Do you have any brothers or sisters?

Randy, me, Richard, and my deceased youngest child, Charles

After Charles killed himself, my husband and I had to decide how to answer questions about the number of children we had, and Richard had to figure out how to answer the sibling question. Each of us had our own answers–none of which were wrong or the same as one another.

How each member of our family answers that question is a personal choice.

Immediately, I answered, “I raised two children. The oldest, Richard, is living his dream as a filmmaker in LA. And my youngest died by suicide.” I say it to anyone asks whether it’s in a grocery store, a networking event, or on an airplane.

My husband answered differently. At first, he said he had two children and left things at that, the emotions just too strong to say more. A little later, he said, “I have two boys. One is in California. The other in heaven.”

He says it depends on the situation. In a meeting or business situation with many sitting around a table, he only offers as much information as asked as he doesn’t want all the attention on him.

So if they ask, he says he has two children. If they ask, “What are they doing now?” He does tell them the oldest is a film editor in LA and the youngest died and leaves it at that and usually they don’t ask more. About seventy five percent of the time outside a business situation, he says Charles died by suicide. It depends on his mood, who asks, where it is, and the situation.
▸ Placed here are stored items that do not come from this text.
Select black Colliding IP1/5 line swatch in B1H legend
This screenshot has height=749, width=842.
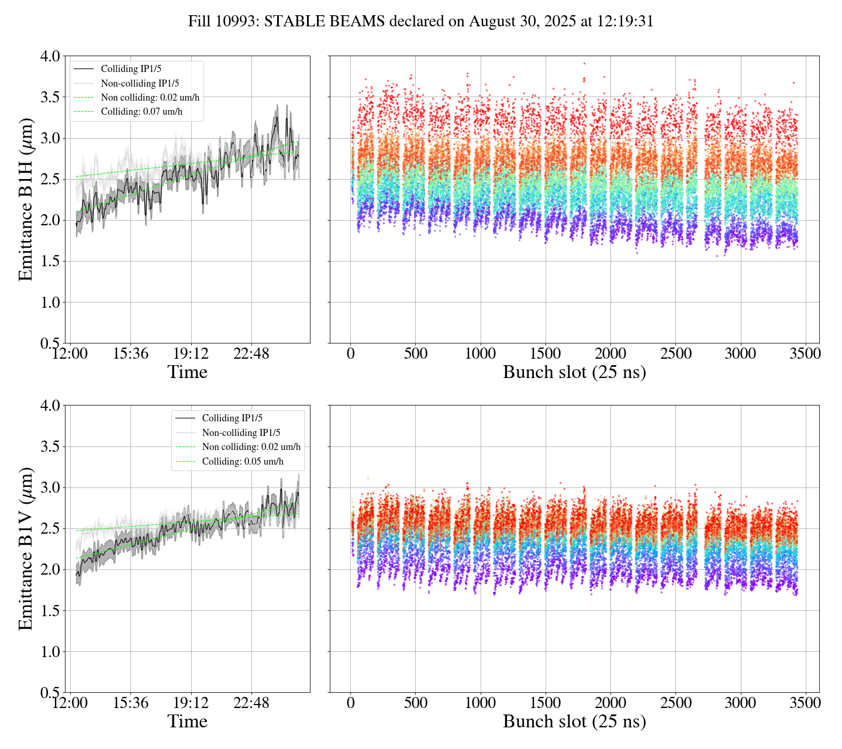84,69
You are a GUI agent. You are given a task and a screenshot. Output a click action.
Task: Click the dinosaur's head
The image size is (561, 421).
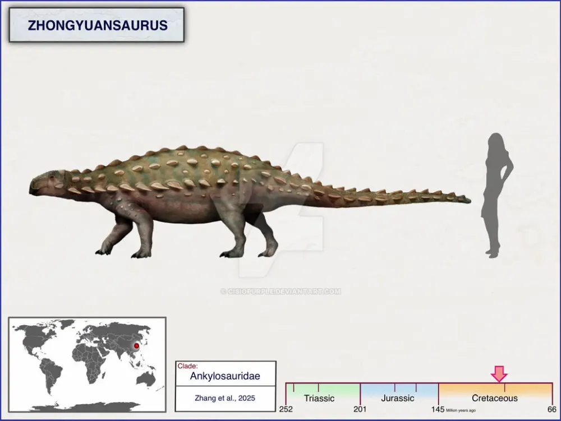point(46,184)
And it took him years to arrive at this.

At first, he was not entirely comfortable with how straightforward I was when we were together but he never criticized, understood I needed to say it, accepted it and got used to it. After all, he knows me.
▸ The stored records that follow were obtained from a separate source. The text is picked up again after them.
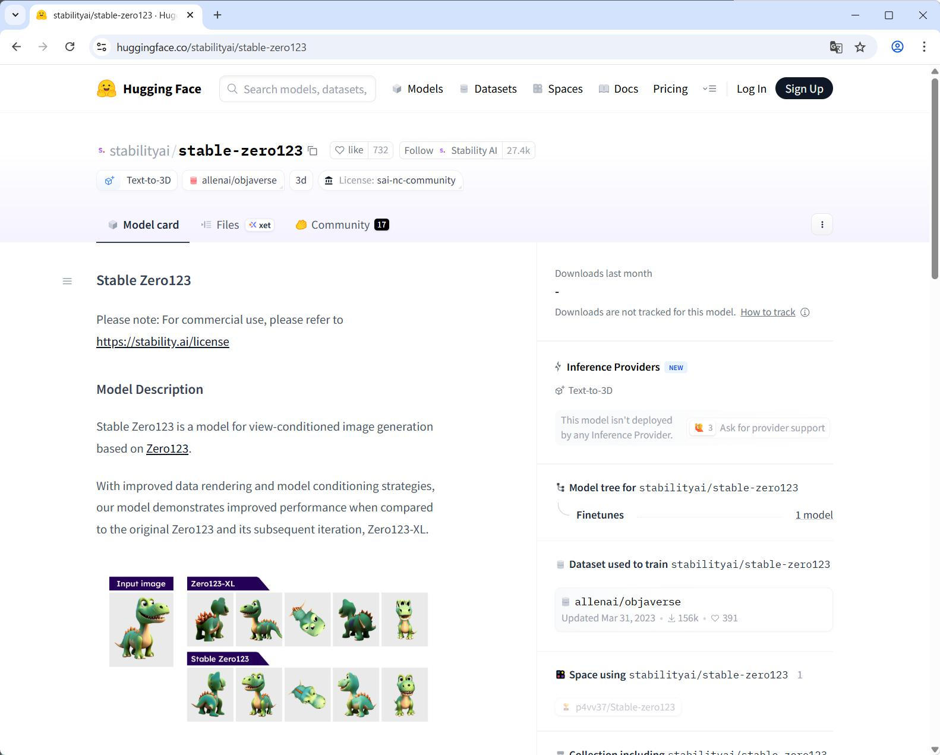Reload the page with the refresh icon
940x755 pixels.
(x=70, y=47)
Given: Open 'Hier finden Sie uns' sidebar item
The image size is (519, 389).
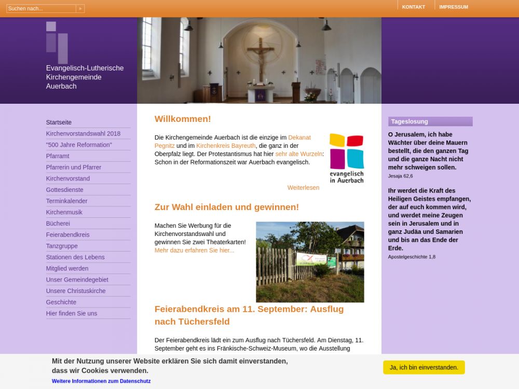Looking at the screenshot, I should point(71,313).
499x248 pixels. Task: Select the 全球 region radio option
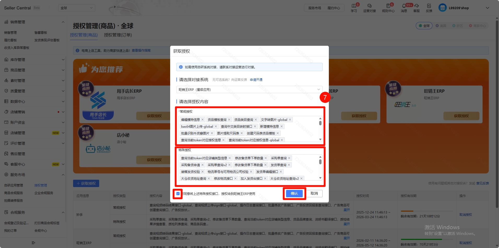[424, 26]
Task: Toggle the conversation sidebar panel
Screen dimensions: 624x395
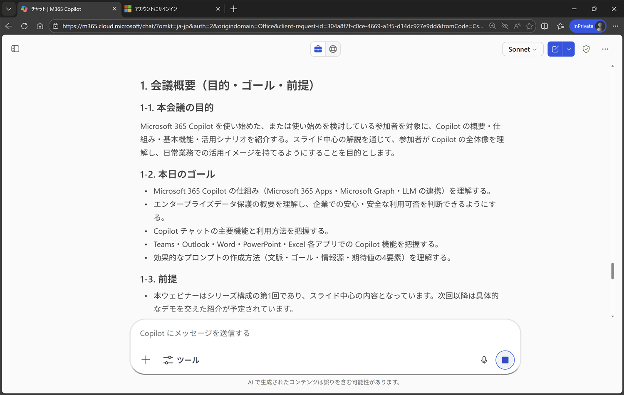Action: click(x=15, y=49)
Now Richard. He said when he would be out at night and someone would ask, “Do you have brothers or sisters?” He would respond with, “No.” He said then someone might ask, “So you’re an only child, then?” to which he responded, “No, I’m not an only child.”

The person on the other side of that conversation must have thought he was the biggest mystery man. Imagine how confused they must have been. I couldn’t help but bust out laughing because Charles would have had a field day with that interaction.
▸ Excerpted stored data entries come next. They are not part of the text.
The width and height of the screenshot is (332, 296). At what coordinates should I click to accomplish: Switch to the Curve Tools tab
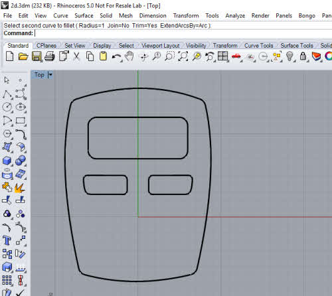click(258, 46)
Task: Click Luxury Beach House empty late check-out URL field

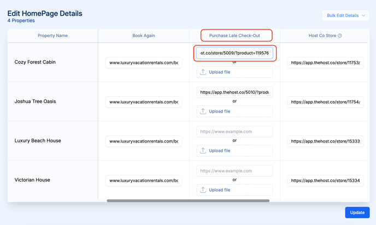Action: 234,132
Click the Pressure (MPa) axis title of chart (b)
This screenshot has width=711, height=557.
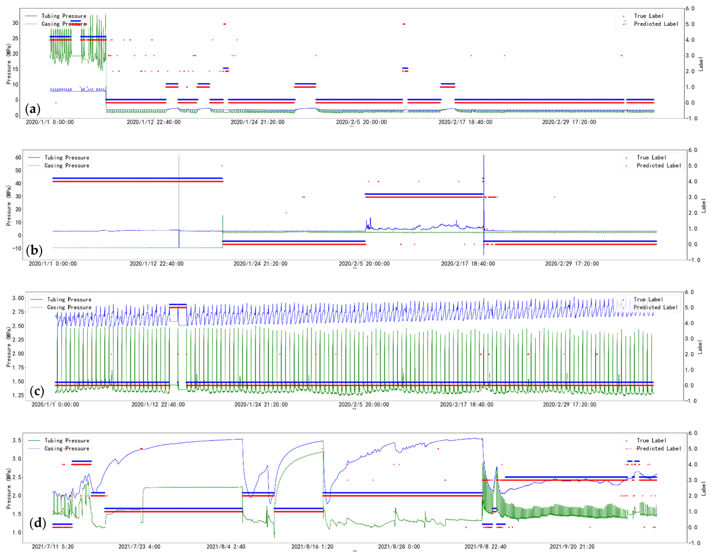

He confides in close friends, but for Richard, a twenty-six-year-old single guy in Los Angeles, it’s too heavy a topic to broach in a bar or on a first date.

So what’s the right response? Whatever works for you. The only advice I have to give is to think about how you would answer the question so you don’t feel panicked by the question and just respect how other family members answer it. As you can see, all of us answer it differently. And I’m OK with that.

Published by

AnneMoss Rogers

AnneMoss Rogers is a mental health and suicide education expert, mental health speaker, suicide prevention trainer and consultant. She is author of the Book, Diary of a Broken Mind and co-author of Emotionally Naked: A Teacher's Guide to Preventing Suicide and Recognizing Students at Risk with Kim O'Brien PhD, LICSW. She raised two boys, Richard and Charles, and lost her younger son, Charles to addiction and suicide on June 5, 2015. She is a motivational speaker who empowers by educating and provides life saving strategies and emotionally healthy coping skills. As talented and funny as Charles was, letting other people know they matter was his greatest gift. And now that's the legacy she carries forward in her son's memory. Mental Health Speakers Website.

6 thoughts on “Do you have any brothers or sisters?”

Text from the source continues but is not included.